After praying and giving everything we have to prepare ourselves and others to honor Christ with every fiber of our being, it is only natural that we are physically, mentally, emotionally, and even spiritually spent (2 Cor. 12:15). Many of us may feel fatigued and even emotionally down after such a climb to the summit of worship.

Unless we pause to rest in Jesus and allow ourselves to recharge, we may find ourselves vulnerable to temptations and the attacks of our Enemy. Adrian Rogers has said, “Fatigue can make a coward out of any man.”

Please do not misunderstand.

I am not suggesting we respond to the Son of God's death and resurrection by taking a nap (John 9:4). Jesus Christ came to live within His followers (Jn. 14:15-23) and brought the same resurrection power to work mightily within us Who worked within Him (Eph. 1:18-20). Just moments before His ascension, our Lord promised His followers would be His witnesses to the uttermost parts of the world after the Holy Spirit came upon us (Acts 1:4-8).

Instead, I think we should at least be aware that our fatigue and the fickleness of people could dim the glory of the resurrection in our lives.

If we believe Jesus died and rose to pay for our sin, it stands to reason church attendance would increase rather than decrease after Easter.

Rather than increasing, church attendance typically lowers the week following Easter. Seeing little or no change in the lives of those we love can be very discouraging to pastors and faithful members who pray and work each week to reach people with the gospel.

Ironically, our disappointment at the lack of response to the resurrection may cause us to lose our joy and act as though there has not been a resurrection!

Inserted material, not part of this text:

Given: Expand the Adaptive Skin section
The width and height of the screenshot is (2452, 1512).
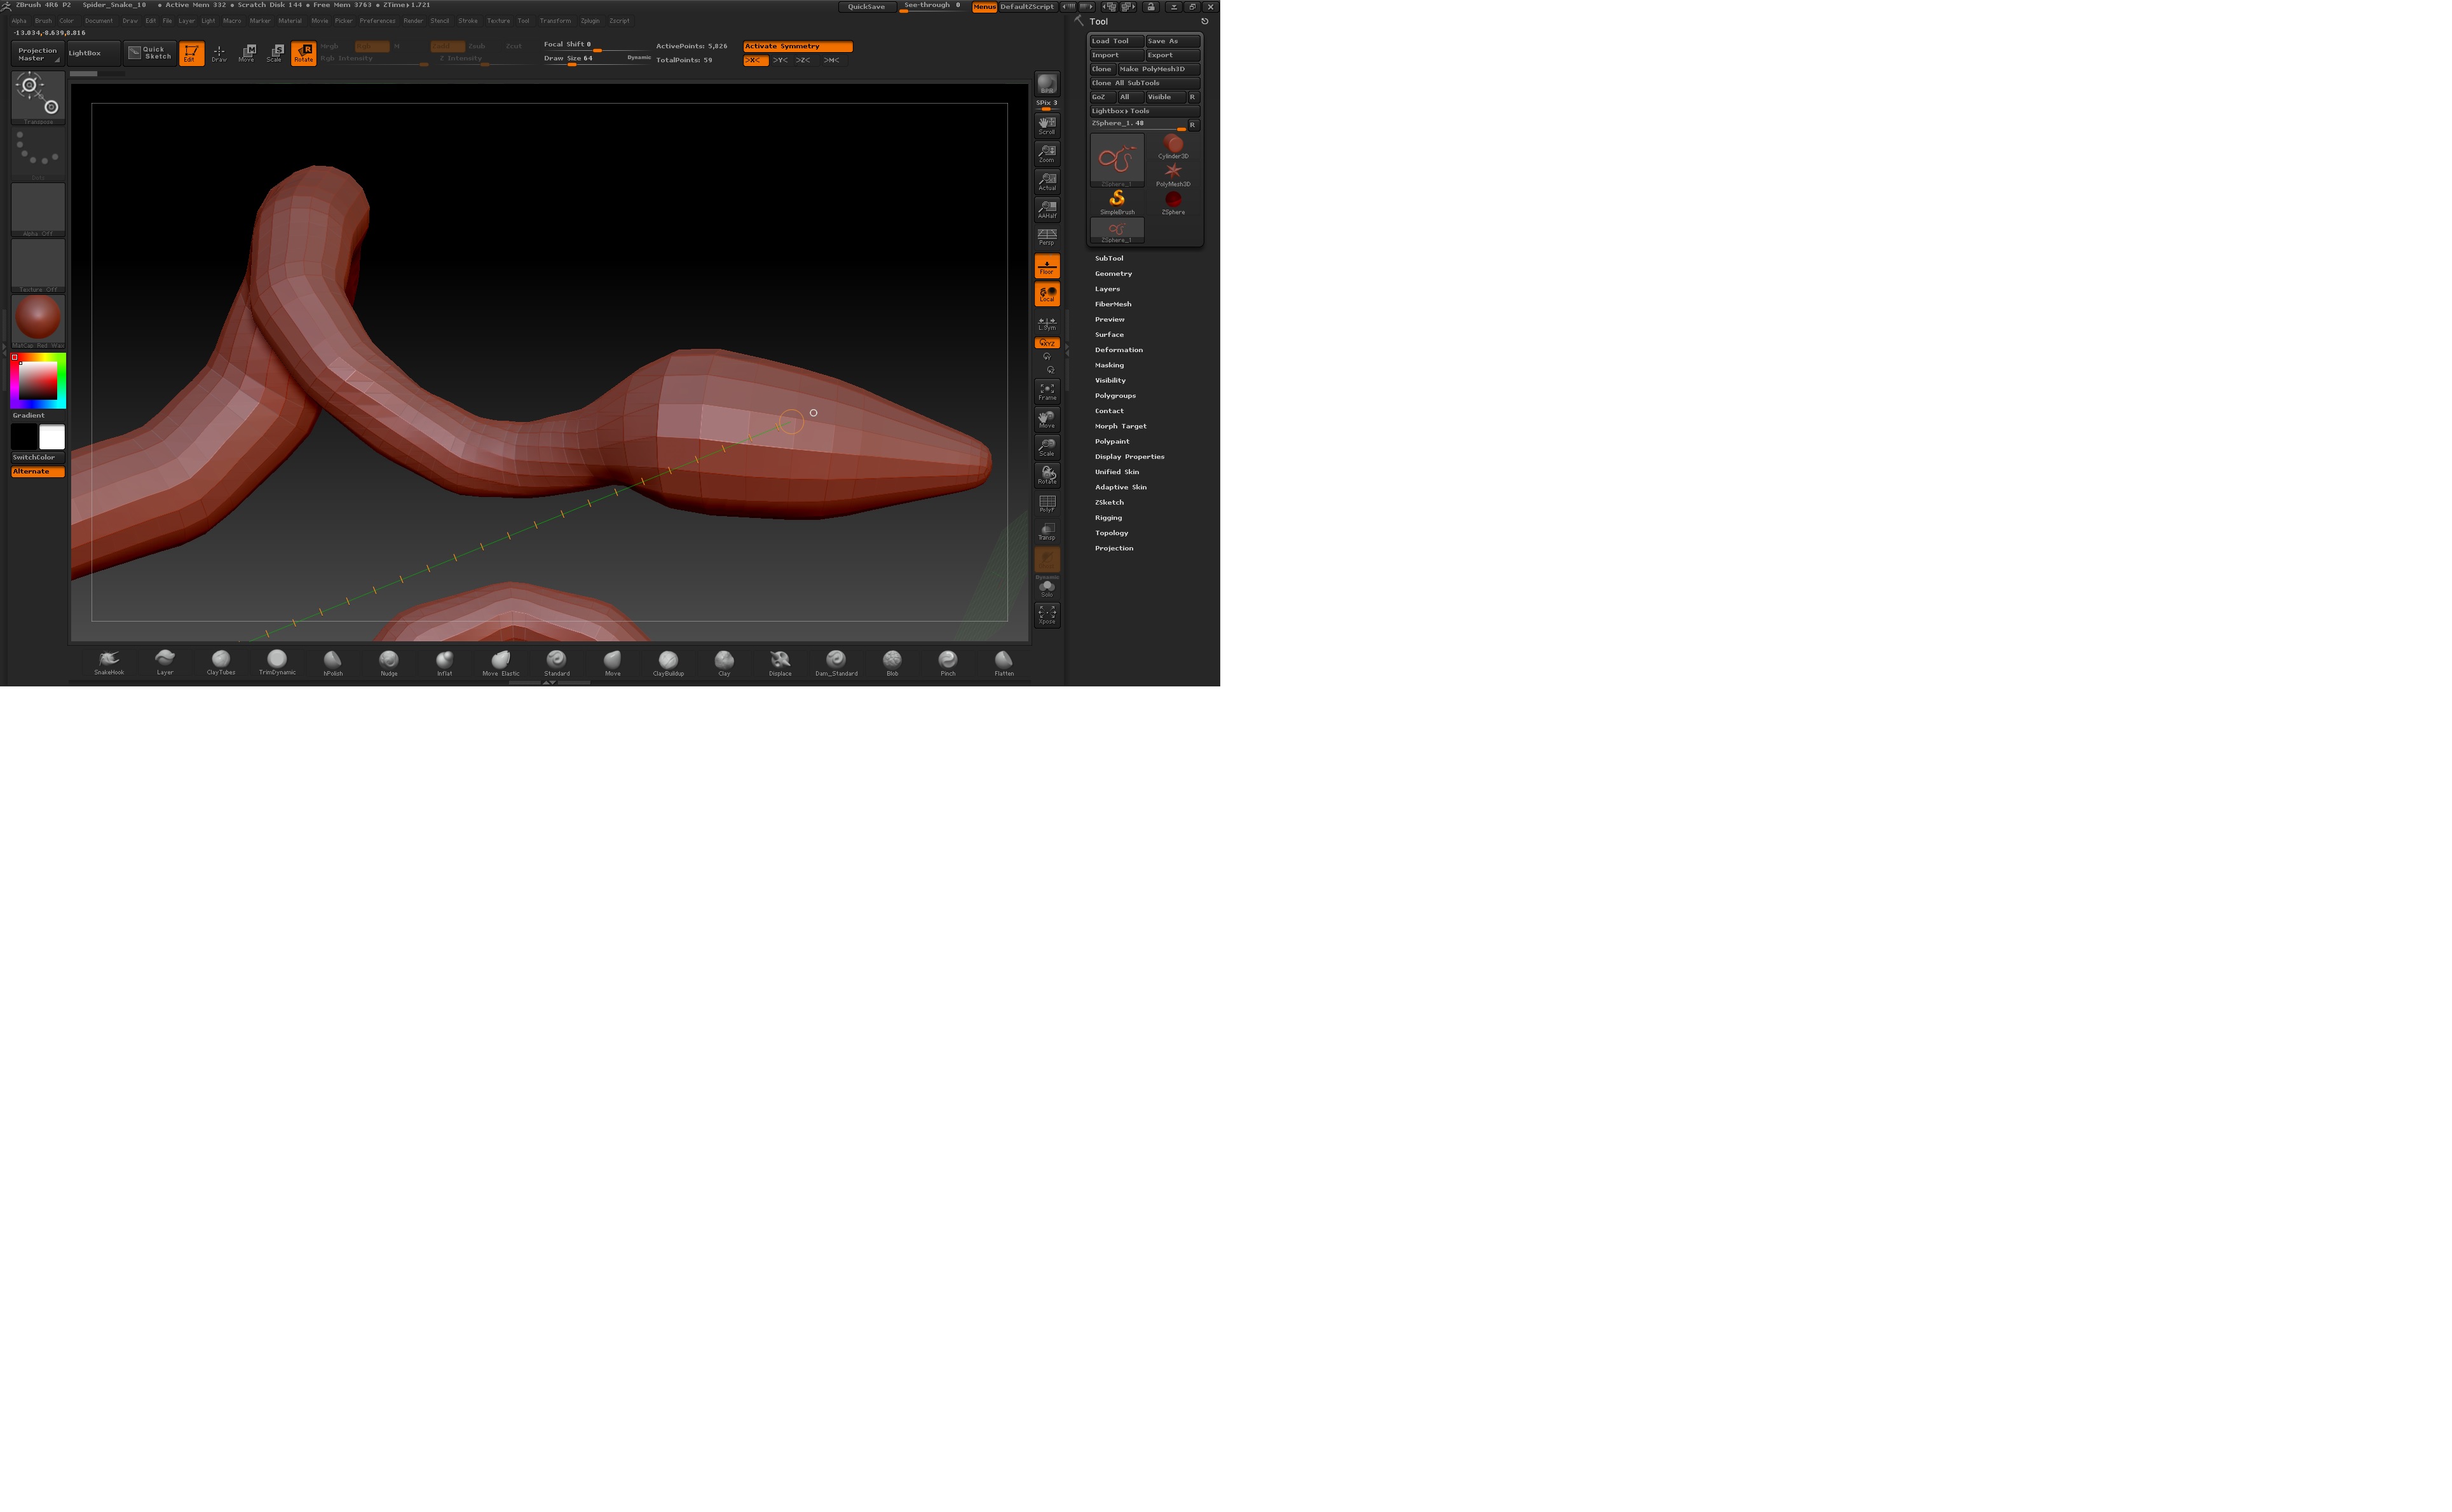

Our feelings and fickle people do not change the truth and power of the resurrection of Christ. Even if no one attends the Sunday after Easter, we should choose to be a part of the wave of worship transversing the globe and around the Throne of Grace in heaven (Hab. 3:17-19).

So, if you or someone you know is tired and maybe a little discouraged following Easter, I would like to offer a few thoughts that I hope will encourage you and your people:

  1. We will be alright. Our fatigue and feelings are normal. While you and I are in our mortal bodies, we should not be surprised that periods of physical and emotional stress have consequences. If our Lord, in His sinless humanity, grew tired, hungry, and needed time for renewal, so will His followers, living with a fallen nature in mortal bodies (2 Cor. 4:16-18).

  2. If no one appreciates our sacrifice, it does not matter. We don’t do what we do for others anyway (2 Cor. 3:1). The applause of men is not our goal (2 Cor. 9:25; Phil. 3:14). If we are living sacrifices whose joy is just doing our duty and bringing a smile to our Savior, we should not expect the applause of men and must beware of measuring our success by the opinions of others (Ro. 12:1-2).

  3. We know better than to trust our emotions. We may be grateful for having tender hearts towards God and concern for others, but we know our emotions can easily lie to us. So we are wary of extreme highs or lows because they will pass. It is normal to feel numb or even a little down after a stressful season of ministry. We get our joy from knowing our Father is Sovereign and in control. We choose by faith to abandon our worries and rest in Him.

  4. We allow God’s Spirit to rule and bear His fruit in our lives. While our spiritual disciplines train us for godliness, we choose to depend on Him to produce His fruit (1 Tim. 4:8; Gal. 5:22-23). Our best efforts cannot compare with what the Spirit of God can do through His surrendered servants (Eph. 5:18).

  5. We know God deserves the best of our total selves: mind, body, and spirit (Mk. 12:30). So, we will resist the temptation to depend on food to fill our “emotional tank” or allow our mood to dictate how much we exercise. We know that regular, vigorous exercise cleanses us of stress, reduces the likelihood of health issues, and makes us feel and think better (1 Tim 4:8a; 1 Cor. 3:17).

  6. We know that following Christ is more of a marathon than a sprint. We choose to walk in step with His Spirit and pace ourselves as we run the race He has set for us (Heb. 12:1).

  7. We choose to give ourselves the same grace as God would have us extend to others (2 Cor. 1:2; 9:8).

May we run the race with patience and be faithful as we await His return.